EventBridge can send events from an event bus in one AWS account to supported AWS services in another account, thereby simplifying the architecture of your event-driven solutions and reducing latency.

For example, suppose you have a set of event buses, hosted in multiple accounts, that you require to send security-related events to an Amazon SQS queue in a centralized account for further asynchronous processing and analysis.

EventBridge supports sending events to cross-account targets in the same Region.

Supported services

EventBridge supports sending events to the following targets in other AWS accounts:

  • Amazon API Gateway APIs

  • Amazon Kinesis Data Streams streams

  • Lambda functions

  • Amazon SNS topics

  • Amazon SQS queues

For pricing, see Amazon EventBridge pricing.

Permissions

Enabling access for cross-account event delivery to AWS services as targets involves the following steps:

  • Specify an execution role

  • Attach a resource policy to the target

Specify an execution role

Specify an execution role for EventBridge to use when sending events to the target when the rule is triggered.

This execution role must be in the same account as the event bus.
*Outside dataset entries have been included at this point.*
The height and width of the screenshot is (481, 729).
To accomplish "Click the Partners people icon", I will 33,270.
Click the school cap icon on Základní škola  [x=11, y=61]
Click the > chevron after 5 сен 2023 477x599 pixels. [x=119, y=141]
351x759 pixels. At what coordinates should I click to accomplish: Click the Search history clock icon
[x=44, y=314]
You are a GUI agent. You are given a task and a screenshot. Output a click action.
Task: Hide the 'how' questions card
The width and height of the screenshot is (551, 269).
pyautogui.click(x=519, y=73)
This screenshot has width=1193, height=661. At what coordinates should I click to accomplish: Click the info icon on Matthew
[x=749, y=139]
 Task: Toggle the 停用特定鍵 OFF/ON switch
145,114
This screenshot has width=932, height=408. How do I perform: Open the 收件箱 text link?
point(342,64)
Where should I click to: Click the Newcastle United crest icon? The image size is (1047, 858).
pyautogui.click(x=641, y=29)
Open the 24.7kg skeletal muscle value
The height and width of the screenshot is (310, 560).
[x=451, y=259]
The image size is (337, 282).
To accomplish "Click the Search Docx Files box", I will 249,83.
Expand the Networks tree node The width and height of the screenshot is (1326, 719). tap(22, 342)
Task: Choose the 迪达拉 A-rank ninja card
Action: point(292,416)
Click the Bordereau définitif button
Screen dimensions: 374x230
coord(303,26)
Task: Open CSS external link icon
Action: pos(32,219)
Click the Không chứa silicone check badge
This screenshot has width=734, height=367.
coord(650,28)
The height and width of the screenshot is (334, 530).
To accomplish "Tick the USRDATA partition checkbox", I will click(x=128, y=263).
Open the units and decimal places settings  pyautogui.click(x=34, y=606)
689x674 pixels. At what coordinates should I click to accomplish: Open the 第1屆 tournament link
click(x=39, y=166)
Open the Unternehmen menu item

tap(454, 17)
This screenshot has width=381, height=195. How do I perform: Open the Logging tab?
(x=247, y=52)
EventBridge assumes this role when attempting to invoke the target, and any Service Control Policies (SCPs) affecting this account are applied.

SCPs are a type of organization policy that you can use to manage permissions in your organization. For more information, see Service control policies in the AWS Organizations User Guide.

For example, the following policy allows the EventBridge service to assume the execution role:

{
  "Version": "2012-10-17",
  "Statement": [
    {
      "Effect": "Allow",
      "Principal": {
        "Service": "events.amazonaws.com"
       },
      "Action": "sts:AssumeRole"
    }
  ]
}

And the following policy allows the role to send messages to Amazon SQS queues:

{
  "Version": "2012-10-17",
  "Statement": [
    {
      "Effect": "Allow",
      "Action": "sqs:SendMessage",
      "Resource": "target-queue-arn"
    }
  ]
}

For accounts using AWS Organizations, you can apply an SCP to prevent invoking resources that do not belong to your organization, as shown in the following example:

{
    "Version": "2012-10-17",
    "Statement": [
          {
            "Action": [
                "*"
            ],
            "Resource": "*",
            "Effect": "Deny",
            "Condition": {
                "StringNotEquals": {
                    "aws:ResourceOrgID": "o-1234567890"
                }
            }
        }
    ]
}
Note

For cross-account targets other than event buses, calling PutTarget from a different account than the event bus, even if supplying an execution role from the calling account, is not supported.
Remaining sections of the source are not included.